The Data Explorer has six tabs:

  1. Overview -- CDM characterization dashboard (described above)
  2. Conditions -- condition prevalence treemap and drill-down
  3. Drugs -- drug exposure prevalence and era statistics
  4. Measurements -- lab value distributions with box plots
  5. Data Quality -- Achilles Heel results (see Chapter 19)
  6. Ares -- network-level data observatory for cross-source characterization, quality tracking, and feasibility analysis (see Chapter 21)

Conditions Tab

The Conditions tab displays conditions sorted by prevalence. The default view is a treemap where tile size corresponds to patient count. Select any condition to see:

  • Prevalence -- percentage of patients with at least one occurrence
  • Age and gender distribution -- stratified bar chart
  • Prevalence by year -- temporal trend line
  • Top co-occurring conditions -- conditions most frequently observed in the same patients
  • Source codes -- original ICD/SNOMED codes mapped to this standard concept

Drugs Tab

The Drugs tab shows drug exposures aggregated by RxNorm ingredient. Select any drug to see:

  • Prevalence by ingredient -- percentage of patients exposed
  • Days supply distribution -- histogram of prescription durations
  • Era duration distribution -- how long patients remain on continuous therapy
  • First exposure year trend -- when patients first start the drug over time
  • Dose distribution -- if quantity and days supply are populated

Measurements Tab

The Measurements tab shows LOINC-coded measurement statistics. Select any measurement to see:

  • Value distribution -- histogram with configurable bin width
  • Summary statistics -- median, interquartile range, 5th/95th percentiles, min/max
  • Unit of measure breakdown -- distribution of recording units
  • Gender stratification -- separate distributions for male and female patients
  • Temporal trend -- measurement frequency over calendar years

Multi-Source Achilles

Parthenon supports multiple data sources, each with its own Achilles results. The system handles this via the Source/Daimon pattern:

  1. Each data source has a results daimon pointing to a specific schema (e.g., achilles_results, eunomia_results).
  2. When you select a source in the Data Explorer, the AchillesResultReaderService calls SET search_path on the results connection to the appropriate schema.
  3. This is stateless per-request -- each API call sets the search path independently, so concurrent users exploring different sources do not interfere with each other.
tip

The Achilles result freshness is shown in the dashboard footer as "Results as of [date]" to help users understand data currency. Stale results (older than 30 days) display a warning badge.

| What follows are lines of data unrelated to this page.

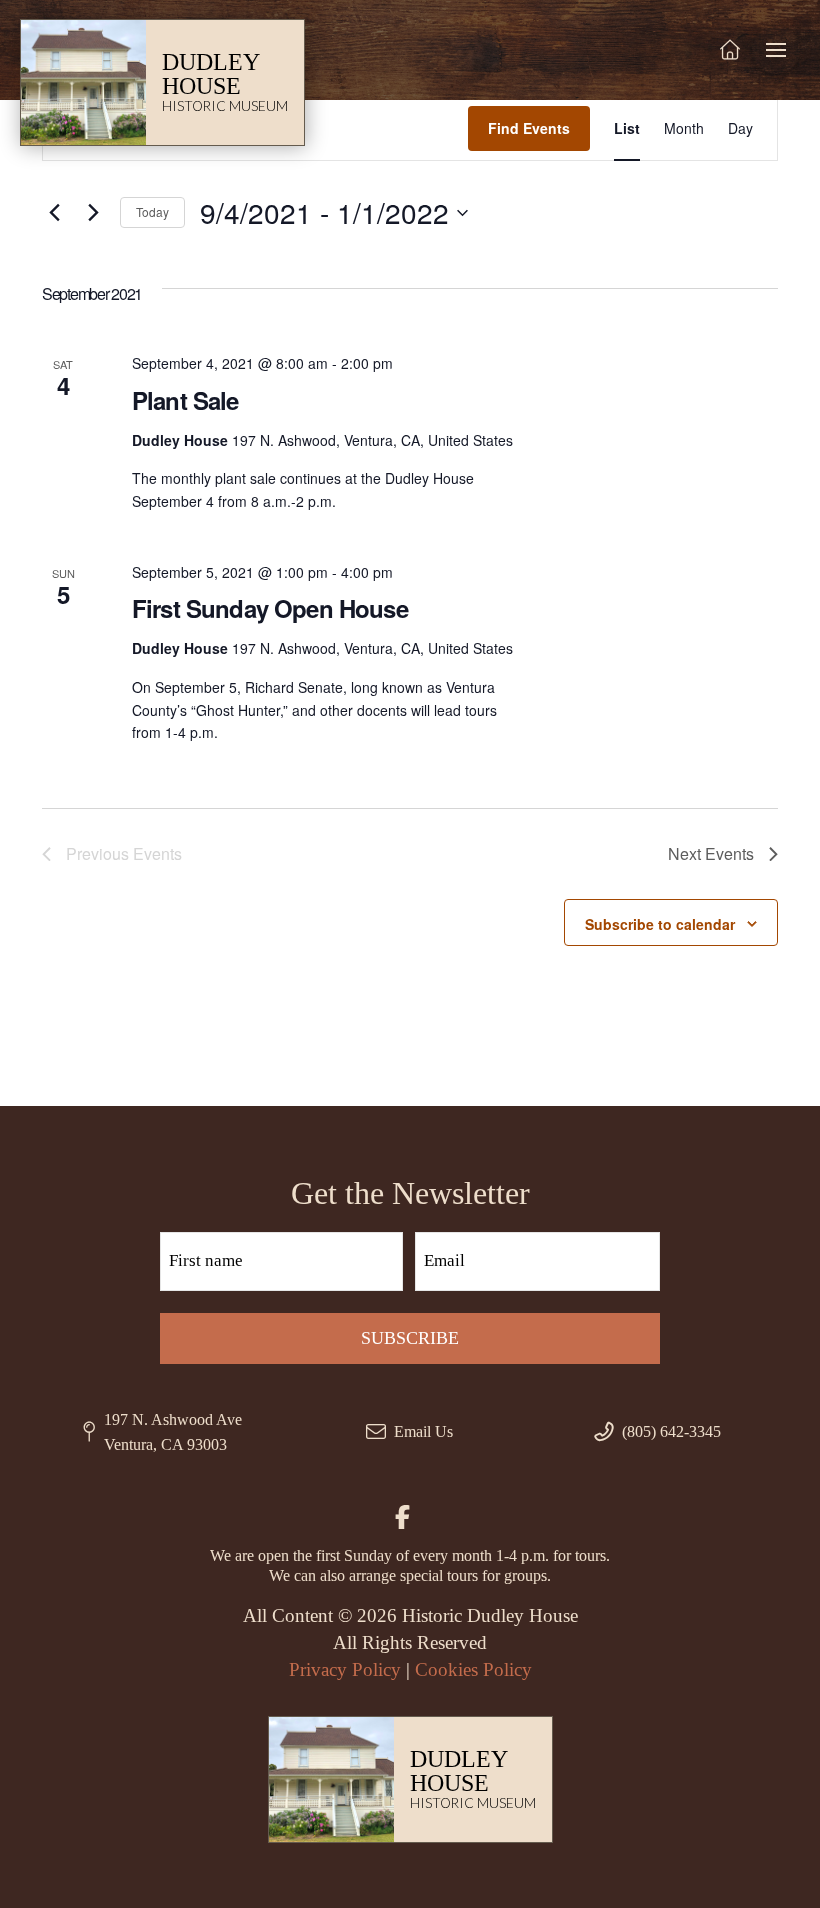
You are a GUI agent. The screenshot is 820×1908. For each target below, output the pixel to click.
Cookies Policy (473, 1669)
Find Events (529, 128)
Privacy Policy (345, 1669)
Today (152, 211)
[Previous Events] (54, 213)
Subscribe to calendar (660, 924)
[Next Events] (93, 213)
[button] (776, 50)
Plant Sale (185, 400)
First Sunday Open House (270, 608)
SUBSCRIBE (410, 1338)
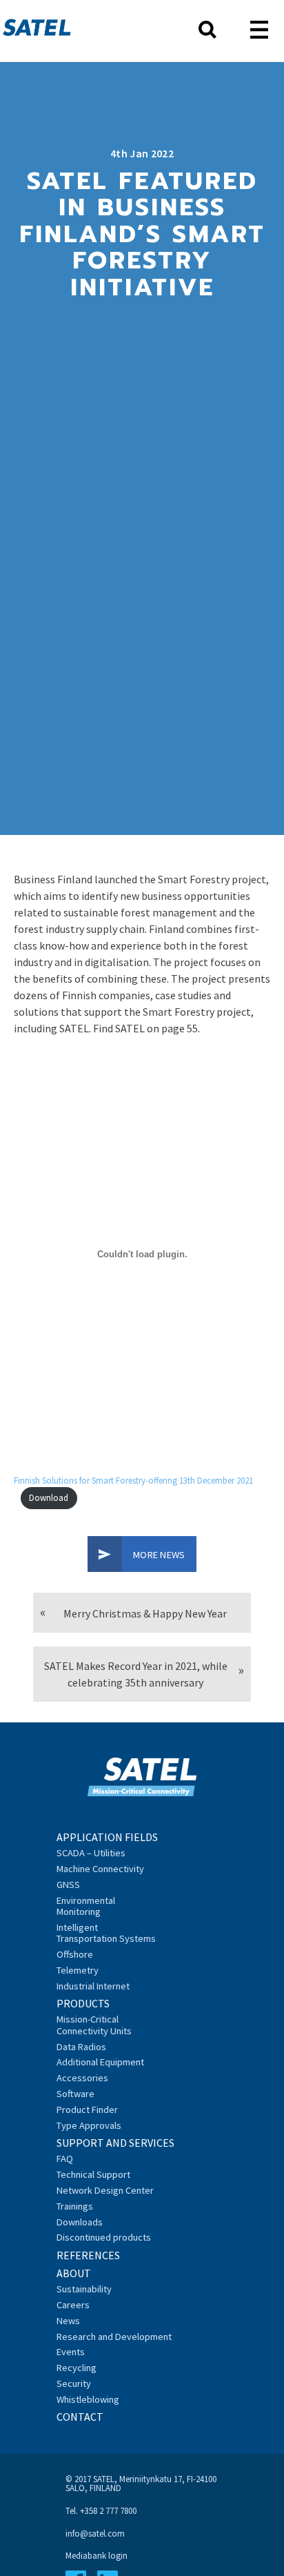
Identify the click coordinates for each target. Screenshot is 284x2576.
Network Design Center (105, 2190)
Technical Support (93, 2174)
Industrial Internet (93, 1986)
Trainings (75, 2206)
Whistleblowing (88, 2399)
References (88, 2255)
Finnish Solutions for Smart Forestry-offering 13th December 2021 (133, 1480)
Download (48, 1497)
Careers (73, 2305)
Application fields (107, 1837)
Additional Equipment (100, 2062)
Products (83, 2003)
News (68, 2320)
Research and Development (114, 2336)
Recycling (77, 2367)
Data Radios (81, 2047)
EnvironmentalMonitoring (86, 1906)
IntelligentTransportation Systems (106, 1933)
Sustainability (84, 2289)
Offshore (75, 1954)
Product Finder (87, 2109)
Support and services (115, 2143)
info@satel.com (95, 2533)
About (74, 2273)
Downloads (80, 2222)
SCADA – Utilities (91, 1853)
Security (74, 2383)
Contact (80, 2416)
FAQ (65, 2158)
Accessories (82, 2078)
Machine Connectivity (100, 1868)
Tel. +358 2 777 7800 (100, 2510)
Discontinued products (104, 2237)
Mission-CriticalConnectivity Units (94, 2024)
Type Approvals (89, 2125)
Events (71, 2352)
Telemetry (78, 1970)
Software (75, 2093)
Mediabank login (96, 2555)
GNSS (68, 1884)
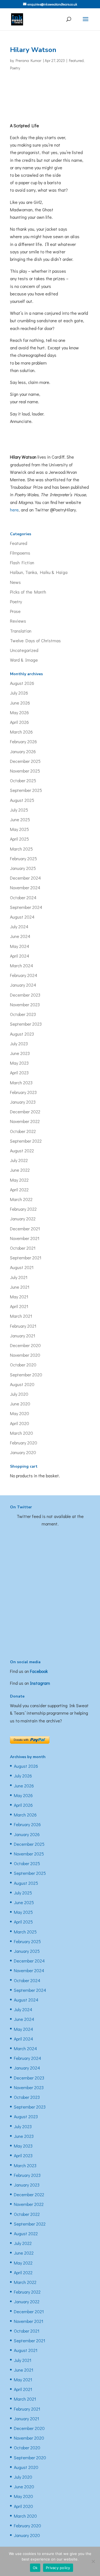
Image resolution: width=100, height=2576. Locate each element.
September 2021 (25, 1257)
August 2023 (22, 1034)
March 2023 (21, 1082)
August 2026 (22, 683)
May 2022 (19, 1180)
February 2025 (23, 858)
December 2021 (25, 1228)
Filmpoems (20, 553)
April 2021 (19, 1306)
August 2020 (22, 1384)
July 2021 (19, 1277)
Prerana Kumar (28, 60)
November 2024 (25, 887)
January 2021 (22, 1335)
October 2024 (23, 897)
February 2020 (23, 1443)
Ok (35, 2567)
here (14, 510)
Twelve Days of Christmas (35, 640)
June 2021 (19, 1287)
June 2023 (20, 1053)
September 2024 (26, 907)
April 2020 (19, 1423)
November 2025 (25, 771)
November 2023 (25, 1004)
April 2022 (19, 1189)
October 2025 (23, 780)
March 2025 (21, 849)
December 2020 (25, 1345)
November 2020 (25, 1355)
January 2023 (23, 1102)
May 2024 (19, 946)
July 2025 (19, 810)
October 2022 (23, 1131)
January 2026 (23, 751)
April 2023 (19, 1072)
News (15, 582)
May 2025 (19, 829)
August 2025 (22, 800)
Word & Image (24, 660)
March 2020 (21, 1433)
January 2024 (23, 985)
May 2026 (19, 712)
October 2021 (23, 1248)
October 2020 (23, 1365)
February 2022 (23, 1209)
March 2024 (21, 965)
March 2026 (21, 732)
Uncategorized (24, 650)
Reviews (18, 621)
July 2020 (19, 1394)
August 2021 (22, 1267)
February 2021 (23, 1326)
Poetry (15, 68)
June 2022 (20, 1170)
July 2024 (19, 926)
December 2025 (25, 761)
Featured (76, 60)
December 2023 (25, 995)
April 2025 (19, 839)
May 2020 (19, 1413)
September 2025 (26, 790)
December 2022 (25, 1111)
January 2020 (23, 1452)
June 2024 (20, 936)
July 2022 (19, 1160)
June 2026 (20, 703)
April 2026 (19, 722)
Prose (15, 611)
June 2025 (20, 819)
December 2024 (25, 878)
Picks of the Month (28, 592)
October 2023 (23, 1014)
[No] (93, 2561)
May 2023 (19, 1063)
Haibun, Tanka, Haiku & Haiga (39, 572)
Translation (20, 631)
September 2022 (26, 1141)
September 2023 (26, 1024)
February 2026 (23, 741)
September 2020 (26, 1374)
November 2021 (24, 1238)
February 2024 (23, 975)
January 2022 (23, 1218)
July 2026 (19, 693)
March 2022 (21, 1199)
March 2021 (21, 1316)
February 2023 (23, 1092)
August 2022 (22, 1150)
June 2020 (20, 1404)
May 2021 (19, 1296)
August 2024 (22, 917)
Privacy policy (58, 2567)
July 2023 (19, 1043)
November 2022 (25, 1121)
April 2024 (19, 956)
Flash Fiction (22, 562)
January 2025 (23, 868)
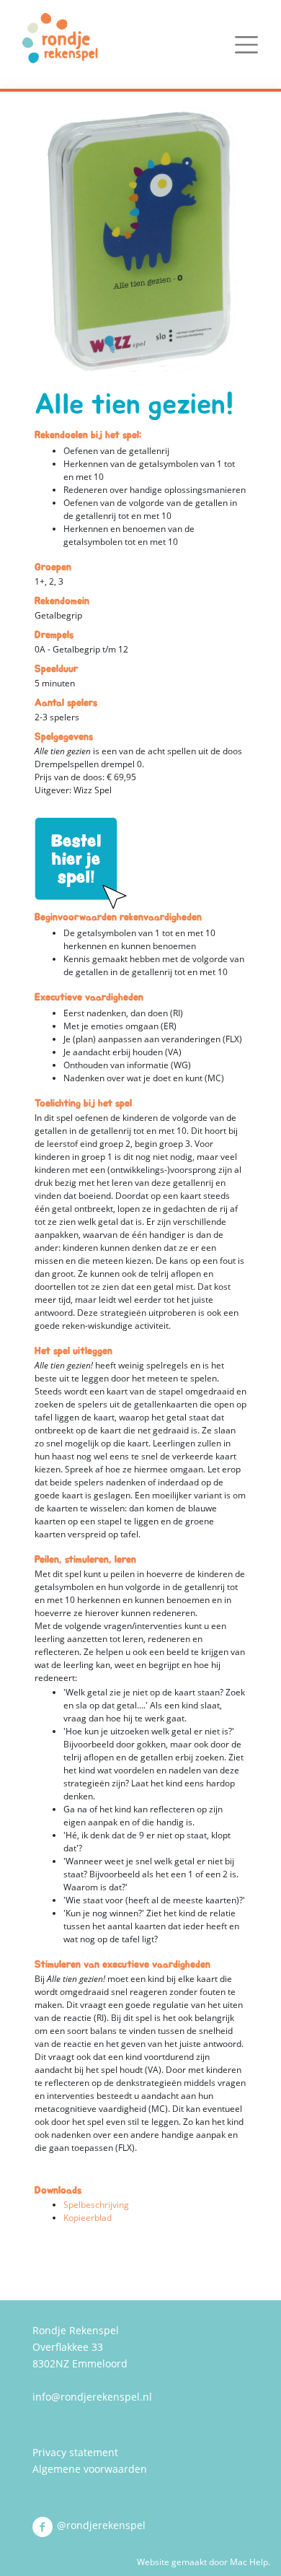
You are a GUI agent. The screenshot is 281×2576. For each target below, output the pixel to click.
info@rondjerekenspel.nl (92, 2396)
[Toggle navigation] (246, 44)
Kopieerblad (87, 2218)
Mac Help (249, 2562)
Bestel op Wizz (81, 864)
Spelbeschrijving (96, 2205)
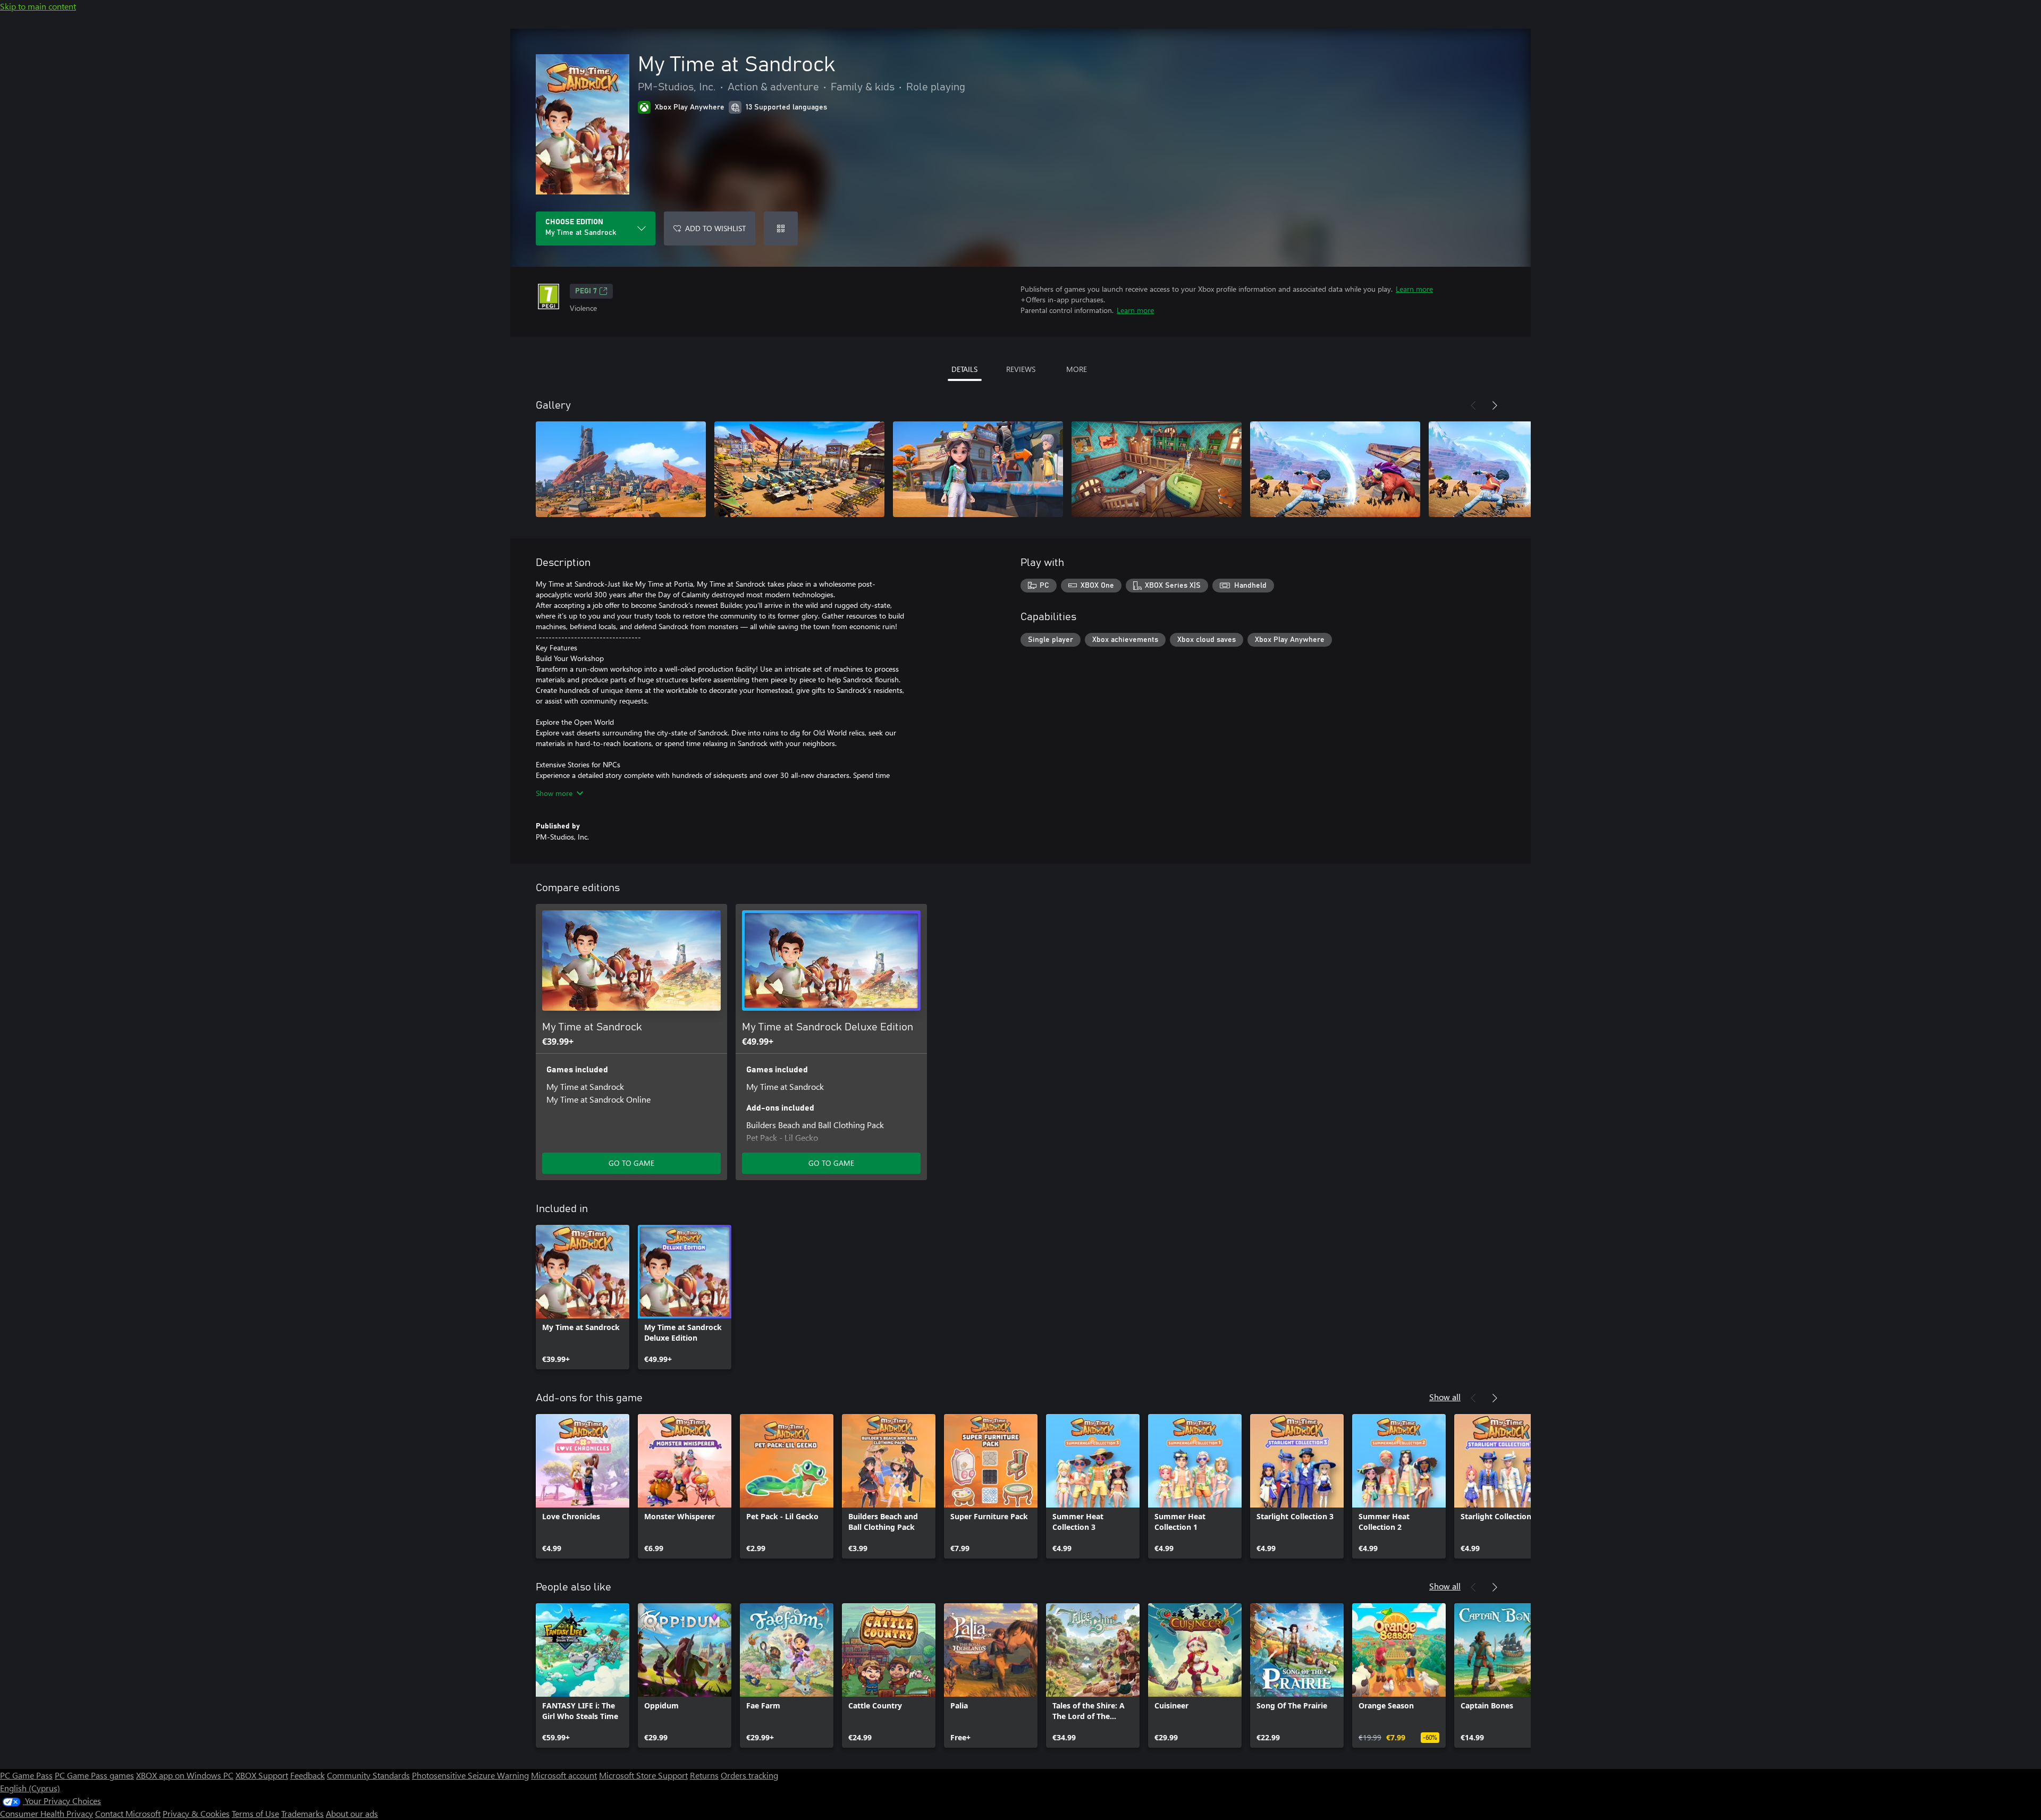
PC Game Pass (26, 1775)
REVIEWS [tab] (1020, 369)
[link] (582, 1297)
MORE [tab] (1076, 369)
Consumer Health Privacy (46, 1813)
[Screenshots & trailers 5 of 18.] (1335, 469)
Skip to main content (38, 6)
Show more (554, 793)
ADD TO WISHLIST (715, 228)
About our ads (352, 1813)
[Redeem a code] (781, 228)
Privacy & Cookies (196, 1813)
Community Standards (368, 1775)
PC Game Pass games (94, 1775)
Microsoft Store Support (643, 1775)
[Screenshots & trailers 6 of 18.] (1514, 469)
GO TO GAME (631, 1163)
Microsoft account (564, 1775)
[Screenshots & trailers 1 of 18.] (621, 469)
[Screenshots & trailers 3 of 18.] (978, 469)
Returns (704, 1775)
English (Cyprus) (30, 1787)
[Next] (1494, 405)
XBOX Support (261, 1775)
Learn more (1414, 289)
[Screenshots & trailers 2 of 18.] (799, 469)
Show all (1445, 1396)
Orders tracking (749, 1775)
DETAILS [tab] (964, 369)
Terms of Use (255, 1813)
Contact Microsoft (128, 1813)
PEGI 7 (586, 291)
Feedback (307, 1775)
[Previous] (1473, 405)
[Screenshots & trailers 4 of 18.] (1157, 469)
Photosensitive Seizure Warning (470, 1775)
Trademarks (302, 1813)
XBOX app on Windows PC (184, 1775)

Refreshing Achilles Results

Achilles results are static snapshots -- they reflect the state of the CDM when Achilles was last executed. To refresh:

  1. Navigate to Admin > System > Achilles Jobs (requires admin role).
  2. Select a data source and click Run Achilles.
  3. Achilles runs as a background job via Laravel Horizon; monitor progress in the job queue.
Performance considerations

Running Achilles on a large CDM (millions of patients) can take 30-120 minutes and generates significant database load. Schedule Achilles runs during off-peak hours and avoid running multiple sources concurrently. For the bundled Eunomia demo dataset (~2,700 patients), Achilles completes in under 30 seconds using the SQL-based mini-Achilles built into Parthenon.